Unsplash.com photo by Emiliano Bar.

Alonzo Turner Bey went into Maryland’s prison system at age 17. He served 31 years, six months and 15 days with asthma, high blood pressure and problems with his kidneys. 

“I was fortunate enough to make it out” in light of the pandemic, Turner Bey explained at a news conference Friday.

Not everyone is so lucky.

Before he left, Turner Bey said that he had a friend who contracted COVID-19 and died in the hospital.

“I’m watching men die in there,” he said tearfully. “Men who I respect ― men I look up to ― all because the staff is taking this as a joke.” 

More than a dozen prisoners’ rights organizations have issued a list of demands to Gov. Lawrence J. Hogan Jr. (R), Department of Public Safety and Correctional Services Secretary Robert Green, Maryland Parole Commission Chairman David R. Blumberg and Chief Judge Mary Ellen Barbera, calling on them to take action to reduce the spread of COVID-19 in state correctional facilities. 

“Despite the COVID pandemic getting progressively worse over the last several months, there has been, still, no meaningful plans in place for keeping our incarcerated population safe,” said Keith Wallington, a state-based strategist for the Justice Policy Institute.

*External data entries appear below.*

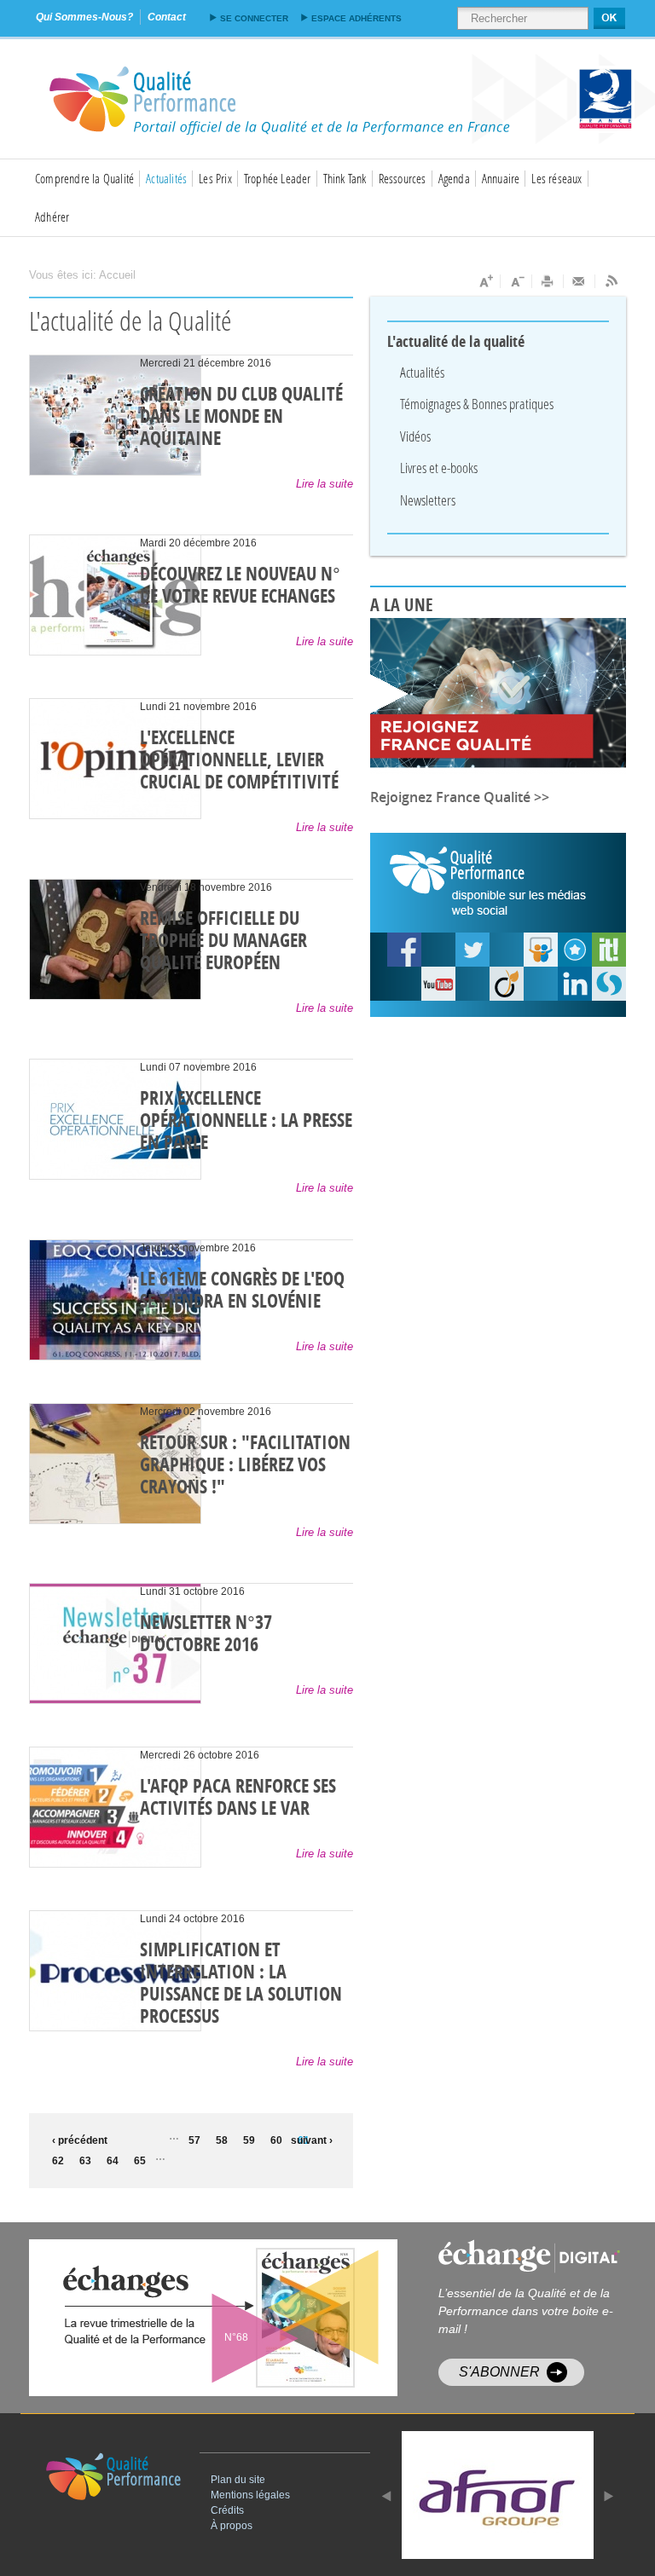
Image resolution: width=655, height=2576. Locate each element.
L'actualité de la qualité (456, 341)
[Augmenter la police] (485, 281)
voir (254, 2317)
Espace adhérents (356, 18)
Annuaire (501, 178)
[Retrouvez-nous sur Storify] (609, 984)
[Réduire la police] (516, 281)
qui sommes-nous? (84, 17)
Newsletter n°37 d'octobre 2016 (206, 1634)
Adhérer (52, 216)
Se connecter (254, 18)
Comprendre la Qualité (84, 178)
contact (167, 17)
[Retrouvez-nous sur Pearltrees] (575, 950)
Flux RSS (610, 281)
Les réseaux (556, 178)
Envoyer (579, 281)
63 (85, 2161)
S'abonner (499, 2372)
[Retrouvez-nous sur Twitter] (472, 950)
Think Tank (345, 178)
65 (140, 2161)
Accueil (117, 275)
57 (194, 2140)
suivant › (312, 2140)
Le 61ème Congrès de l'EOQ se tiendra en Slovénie (242, 1290)
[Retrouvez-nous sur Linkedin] (575, 984)
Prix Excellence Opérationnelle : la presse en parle (246, 1121)
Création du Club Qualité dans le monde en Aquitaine (241, 417)
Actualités (166, 178)
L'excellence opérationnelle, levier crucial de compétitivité (239, 760)
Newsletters (427, 500)
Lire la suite (324, 483)
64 (113, 2161)
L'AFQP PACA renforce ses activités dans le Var (238, 1798)
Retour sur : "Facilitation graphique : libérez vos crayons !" (245, 1465)
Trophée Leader (277, 178)
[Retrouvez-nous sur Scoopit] (609, 950)
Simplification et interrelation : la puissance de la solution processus (241, 1983)
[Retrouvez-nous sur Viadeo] (507, 984)
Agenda (454, 178)
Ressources (402, 178)
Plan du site (238, 2480)
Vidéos (415, 436)
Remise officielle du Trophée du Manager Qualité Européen (223, 941)
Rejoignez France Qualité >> (459, 797)
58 (222, 2140)
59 (249, 2140)
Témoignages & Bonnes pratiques (477, 403)
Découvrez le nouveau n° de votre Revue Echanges (240, 585)
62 (58, 2161)
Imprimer (548, 281)
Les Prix (215, 178)
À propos (231, 2526)
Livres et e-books (439, 467)
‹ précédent (76, 2140)
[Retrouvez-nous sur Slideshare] (541, 950)
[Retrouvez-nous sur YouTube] (404, 950)
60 (276, 2140)
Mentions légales (250, 2495)
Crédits (227, 2510)
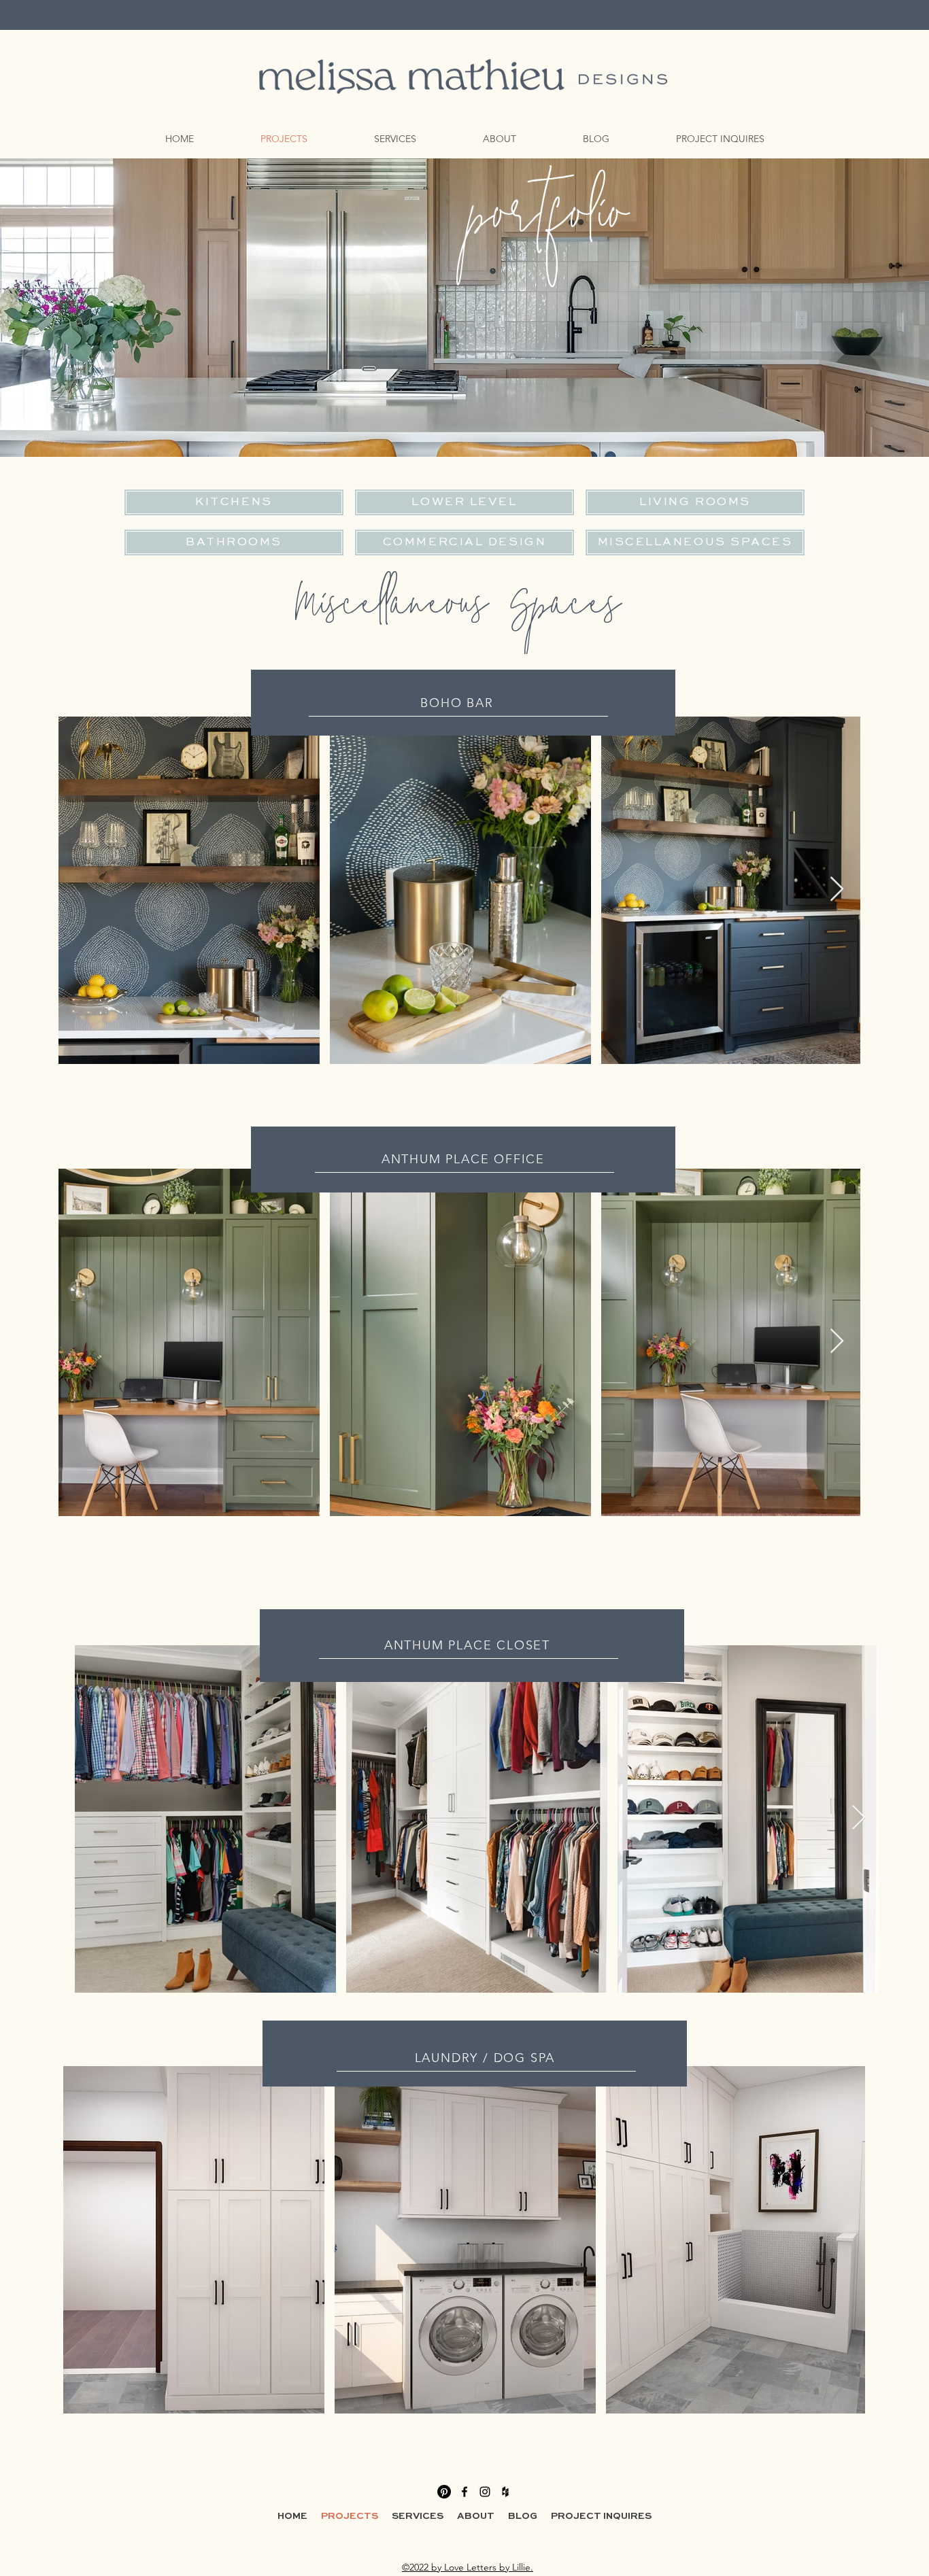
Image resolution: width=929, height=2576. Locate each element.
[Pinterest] (444, 2491)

The coalition’s demands include: 

  • Expediting releases;
  • Ordering judges to consider the effects of COVID-19 in sentencing and prioritizing cases that could lead to release;
  • Speeding up the parole process;
  • Providing new personal protective equipment to inmates and allowing them to buy their own;
  • Increasing virus prevention measures;
  • Ensuring that quarantine is not used excessively or abusively;
  • Clearly disclosing active COVID cases in an accessible format;
  • Limiting inmate transfers;
  • Providing healthy meals;
  • Setting a vaccination schedule for prisons;
  • Expanding virtual family and attorney-client visits; and
  • Requiring the Department of Public Safety and Correctional Services to fulfill Maryland Public Information Act requests.

The push for release

Dr. Chris Beyrer of Johns Hopkins Bloomberg School of Public Health explained that he and other epidemiologists raised concern for the transmission of COVID-19 in prisons at the pandemic’s start, pushing for decarceration “early and hard.”

“That didn’t happen,” he said. “The numbers of releases have been too small. The crowding has continued.”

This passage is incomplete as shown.